If you’re like me, and you’ve spent the last 15 years or so reading and writing about nineteenth-century British literature, the release of “Belle” does more than just provide a moment of personal joy. The cinematic rendering of a real figure from the 1800s represents a moment when the ivory (ahem) tower and popular culture intersect to produce a film that, even with its flaws, is set to change the way we read, understand, and, more importantly, imagine the period. I didn’t choose to study nineteenth-century British literature and culture in order to think about race and representation, but my work to understand the ideologies behind and underneath canon formation led me there, and in my book project that thinks about how women’s bodies function as the site for ideological debates, black women’s bodies have popped up so often that I decided they needed their own chapter—right there between a chapter about Jane Austen’s courtship novels and a chapter on Mary Shelley’s indictment of imperialism. In other words, I’ve been thinking and writing about all of those invisible Belles that do not yet have their own narratives. And, as someone who brings pop culture into her classes so often that terms like “highbrow” and “lowbrow” are practically useless, I’ve been particularly curious about why we had Zombie Austen before we had Black Austen.

BelleWhile “Belle” has not marketed itself as an Austen adaptation (Amma Asante describes it as a “Jane Austen-style period romance”), the film brings to mind Rozema’s 1999 adaptation of Mansfield Park. Asante’s film tells the story of a young woman who could easily have been Fanny Price’s doppelgänger. Dido Belle Lindsay is a young woman with ties to the wealthy and the landed and, like all of Austen’s heroines, is wending her way through the marriage market towards a suitable and companionate marriage. She’s beautiful, charming, and feisty. She’s also black or, more specifically, bi-racial—the daughter of a slave and a navy admiral, and in the film her very presence in the household of the Earl of Mansfield is the spark behind his ruling on the Zong Massacre. What this means is that in addition to selecting the right mate, she has to do so while walking a tightrope of race and gender and the respectability politics that prompted Kelli Goff (bless her heart) to forget that this is still at it’s heart a film that holds up white supremacy and patriarchy, even at the very end.

In the trailer for the film, we see the young Belle transported from a port town to a large estate in much the same way that Fanny Price is transported from Portsmouth (a slave port) to an English estate that relies on the products of the slave trade. Belle faces a stern benefactor, but Harold Pinter, who portrays Sir Thomas Bertram, the patriarch of Rozema’s “Mansfield Park,” has been replaced with Tom Wilkinson, who Austen fans might recognize from his turn as a dying Mr. Dashwood at the beginning of Ang Lee’s “Sense and Sensibility.” The questions that Austen’s heroine Fanny faces about her place in the family (somewhere between servant and sister) are here in the film. Belle, like Fanny, has to choose between two men—a moral man with virtually no social or economic capital and a man whose view of her is, let’s just say, problematic.

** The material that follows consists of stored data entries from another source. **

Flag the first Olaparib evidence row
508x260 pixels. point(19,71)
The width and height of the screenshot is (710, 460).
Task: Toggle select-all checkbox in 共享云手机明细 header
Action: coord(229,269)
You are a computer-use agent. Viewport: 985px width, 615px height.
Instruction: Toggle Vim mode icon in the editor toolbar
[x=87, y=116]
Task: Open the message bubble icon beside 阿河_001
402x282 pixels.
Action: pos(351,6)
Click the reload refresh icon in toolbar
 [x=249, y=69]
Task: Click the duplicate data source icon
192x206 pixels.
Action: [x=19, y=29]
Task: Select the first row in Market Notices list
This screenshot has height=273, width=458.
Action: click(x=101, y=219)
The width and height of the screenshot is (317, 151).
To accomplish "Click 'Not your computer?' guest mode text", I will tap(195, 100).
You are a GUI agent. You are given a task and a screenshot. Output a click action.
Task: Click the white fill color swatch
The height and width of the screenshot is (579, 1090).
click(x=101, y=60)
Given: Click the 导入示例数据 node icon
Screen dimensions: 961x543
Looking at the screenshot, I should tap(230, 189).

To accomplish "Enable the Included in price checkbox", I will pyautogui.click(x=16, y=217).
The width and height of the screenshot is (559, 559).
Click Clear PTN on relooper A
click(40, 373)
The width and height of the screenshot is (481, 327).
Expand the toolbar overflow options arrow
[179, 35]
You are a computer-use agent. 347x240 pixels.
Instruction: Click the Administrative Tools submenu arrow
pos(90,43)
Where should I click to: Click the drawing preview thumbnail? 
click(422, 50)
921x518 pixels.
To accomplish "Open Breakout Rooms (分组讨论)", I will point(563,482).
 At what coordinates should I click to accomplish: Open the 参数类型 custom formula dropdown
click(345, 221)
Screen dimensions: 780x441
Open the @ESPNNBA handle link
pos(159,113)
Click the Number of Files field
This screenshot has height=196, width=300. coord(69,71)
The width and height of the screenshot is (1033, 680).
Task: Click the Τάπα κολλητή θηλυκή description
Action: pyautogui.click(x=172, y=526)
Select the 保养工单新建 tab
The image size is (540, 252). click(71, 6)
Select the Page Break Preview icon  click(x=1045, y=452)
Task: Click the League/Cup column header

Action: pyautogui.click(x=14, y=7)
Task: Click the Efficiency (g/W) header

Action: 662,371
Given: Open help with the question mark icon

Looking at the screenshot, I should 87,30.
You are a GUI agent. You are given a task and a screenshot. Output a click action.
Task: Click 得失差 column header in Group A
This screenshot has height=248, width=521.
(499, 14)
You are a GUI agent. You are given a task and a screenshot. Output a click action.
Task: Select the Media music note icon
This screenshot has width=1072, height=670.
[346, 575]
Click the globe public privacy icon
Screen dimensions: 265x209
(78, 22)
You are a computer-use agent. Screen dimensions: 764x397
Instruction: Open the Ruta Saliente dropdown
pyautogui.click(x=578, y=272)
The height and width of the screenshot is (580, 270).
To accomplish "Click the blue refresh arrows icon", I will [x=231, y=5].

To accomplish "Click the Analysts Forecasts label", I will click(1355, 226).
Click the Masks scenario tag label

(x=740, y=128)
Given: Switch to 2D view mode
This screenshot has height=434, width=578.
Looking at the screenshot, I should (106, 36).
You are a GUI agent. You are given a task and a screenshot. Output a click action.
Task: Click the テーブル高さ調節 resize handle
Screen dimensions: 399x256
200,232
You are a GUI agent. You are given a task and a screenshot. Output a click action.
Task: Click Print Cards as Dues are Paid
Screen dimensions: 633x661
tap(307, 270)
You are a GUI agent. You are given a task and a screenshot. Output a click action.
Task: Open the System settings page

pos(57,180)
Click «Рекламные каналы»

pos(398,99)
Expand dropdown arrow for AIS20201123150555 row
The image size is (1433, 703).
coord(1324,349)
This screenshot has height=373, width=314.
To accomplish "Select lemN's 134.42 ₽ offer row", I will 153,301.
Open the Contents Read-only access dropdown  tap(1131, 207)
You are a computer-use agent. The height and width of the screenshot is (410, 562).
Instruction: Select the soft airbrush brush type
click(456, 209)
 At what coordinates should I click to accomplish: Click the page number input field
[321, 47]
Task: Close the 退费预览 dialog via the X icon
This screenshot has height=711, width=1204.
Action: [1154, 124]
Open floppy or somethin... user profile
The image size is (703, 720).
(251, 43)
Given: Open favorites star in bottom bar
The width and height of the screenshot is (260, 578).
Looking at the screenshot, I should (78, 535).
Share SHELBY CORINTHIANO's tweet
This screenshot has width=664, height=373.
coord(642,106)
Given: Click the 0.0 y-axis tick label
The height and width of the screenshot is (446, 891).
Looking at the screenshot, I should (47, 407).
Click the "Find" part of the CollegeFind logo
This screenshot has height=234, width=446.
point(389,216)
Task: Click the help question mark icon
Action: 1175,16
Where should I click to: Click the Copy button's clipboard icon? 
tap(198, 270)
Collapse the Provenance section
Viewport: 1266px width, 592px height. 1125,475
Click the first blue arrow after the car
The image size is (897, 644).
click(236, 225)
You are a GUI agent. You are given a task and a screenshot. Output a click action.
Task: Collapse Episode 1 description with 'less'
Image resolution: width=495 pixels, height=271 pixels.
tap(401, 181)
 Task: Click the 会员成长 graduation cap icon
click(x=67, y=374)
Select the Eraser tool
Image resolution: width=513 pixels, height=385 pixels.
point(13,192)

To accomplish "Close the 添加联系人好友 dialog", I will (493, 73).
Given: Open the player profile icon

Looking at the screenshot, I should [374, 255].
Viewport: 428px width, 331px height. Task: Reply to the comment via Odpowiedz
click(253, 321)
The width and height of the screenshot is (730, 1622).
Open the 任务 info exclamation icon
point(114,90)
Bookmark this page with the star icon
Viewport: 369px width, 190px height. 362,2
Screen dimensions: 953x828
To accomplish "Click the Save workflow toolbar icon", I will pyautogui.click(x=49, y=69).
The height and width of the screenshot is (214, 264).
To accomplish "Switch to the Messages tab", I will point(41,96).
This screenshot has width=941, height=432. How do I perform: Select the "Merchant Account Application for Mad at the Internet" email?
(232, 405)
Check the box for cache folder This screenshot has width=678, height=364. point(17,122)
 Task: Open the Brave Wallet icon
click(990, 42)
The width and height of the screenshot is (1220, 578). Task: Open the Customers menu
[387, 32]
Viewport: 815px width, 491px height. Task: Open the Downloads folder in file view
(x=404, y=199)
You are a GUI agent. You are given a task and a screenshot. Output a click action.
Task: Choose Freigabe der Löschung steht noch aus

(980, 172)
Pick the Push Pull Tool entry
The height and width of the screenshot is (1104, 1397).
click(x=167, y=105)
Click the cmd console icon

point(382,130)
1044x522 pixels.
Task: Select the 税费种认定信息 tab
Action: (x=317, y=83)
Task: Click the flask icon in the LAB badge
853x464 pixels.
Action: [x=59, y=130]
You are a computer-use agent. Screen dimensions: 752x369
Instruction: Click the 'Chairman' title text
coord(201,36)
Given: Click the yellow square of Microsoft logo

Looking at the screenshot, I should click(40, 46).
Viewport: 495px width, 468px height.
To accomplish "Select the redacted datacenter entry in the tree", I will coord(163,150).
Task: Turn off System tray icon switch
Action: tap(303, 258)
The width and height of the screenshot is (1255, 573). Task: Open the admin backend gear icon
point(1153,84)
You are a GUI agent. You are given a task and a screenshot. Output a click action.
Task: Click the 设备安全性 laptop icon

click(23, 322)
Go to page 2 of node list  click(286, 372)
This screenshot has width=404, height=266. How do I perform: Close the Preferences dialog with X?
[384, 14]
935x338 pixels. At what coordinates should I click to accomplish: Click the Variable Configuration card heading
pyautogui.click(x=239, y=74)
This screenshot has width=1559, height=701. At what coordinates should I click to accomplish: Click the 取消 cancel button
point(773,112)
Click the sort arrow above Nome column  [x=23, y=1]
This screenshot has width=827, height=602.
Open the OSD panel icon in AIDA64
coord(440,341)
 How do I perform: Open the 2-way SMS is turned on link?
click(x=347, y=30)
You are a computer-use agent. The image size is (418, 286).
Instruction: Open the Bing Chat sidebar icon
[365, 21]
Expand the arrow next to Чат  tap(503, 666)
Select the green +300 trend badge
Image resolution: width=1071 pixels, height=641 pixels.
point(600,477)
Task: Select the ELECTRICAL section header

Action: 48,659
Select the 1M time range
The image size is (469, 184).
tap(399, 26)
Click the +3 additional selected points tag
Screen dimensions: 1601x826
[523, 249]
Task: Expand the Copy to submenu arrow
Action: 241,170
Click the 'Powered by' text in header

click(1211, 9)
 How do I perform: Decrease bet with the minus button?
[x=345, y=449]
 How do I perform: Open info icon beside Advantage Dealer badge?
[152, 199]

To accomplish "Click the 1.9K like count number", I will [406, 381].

This is not to suggest that “Belle” is simply a remake of Rozema’s adaptation or Austen’s novel. Misan Sagay’s screenplay is its own beautifully crafted narrative and Asante’s direction shows the kind of restraint necessary for a story that could so easily slip into the sentimental and overwrought. Seeing this movie was like watching an essay in moving images. More than considering it an Austen adaptation and/or a period film that paints by the numbers, I see it as a true palimpsest that reminds us of the Austen we know while inviting us to understand what she only hints at in her novels. It presents relationships between women of color and white women that are both tense and affectionate. It draws explicit connections between the marriage market and the slave trade, something Mary Wollstonecraft does in A Vindication of the Rights of Woman. It offers a lesson in how inheritance laws trapped both women and men. It shows the limits of sentimental progressive politics. And it does so by placing the fate of a woman of color at the center of its narrative to reveal the limits of picture perfect perfection.

We’ve seen alternative narratives that shift the focus from white main characters to a person of color (Jean Rhys’ Wide Sargosso Sea, the prequel to Brontë’s Jane Eyre, and its multiple film adaptations come immediately to mind), but Austen’s world has remained white in the public imagination, even though, in Emma and Persuasion, the issue of the slave trade is not entirely invisible. When we do encounter people of color in Austen’s world they are in contemporary adaptations. The most popular are Amy Heckerling’s almost flawless “Clueless,” set in a modern high with a multi-racial student body, and Gurinder Chada’s much less successful Bollywood Adaptation “Bride and Prejudice” (full disclosure: In the bottom of some filing cabinet sits my own attempt at a modern adaptation of Austen I co-wrote while driving across the country one summer. It’s called “Emma Jones.” Everyone in it is black. It’s not very good. Let’s leave it at that). To even introduce race and slavery into Austen is such a tricky prospect that Rozema had to prepare audiences for her Mansfield Park by making explicit that her intention was interpretation not fidelity.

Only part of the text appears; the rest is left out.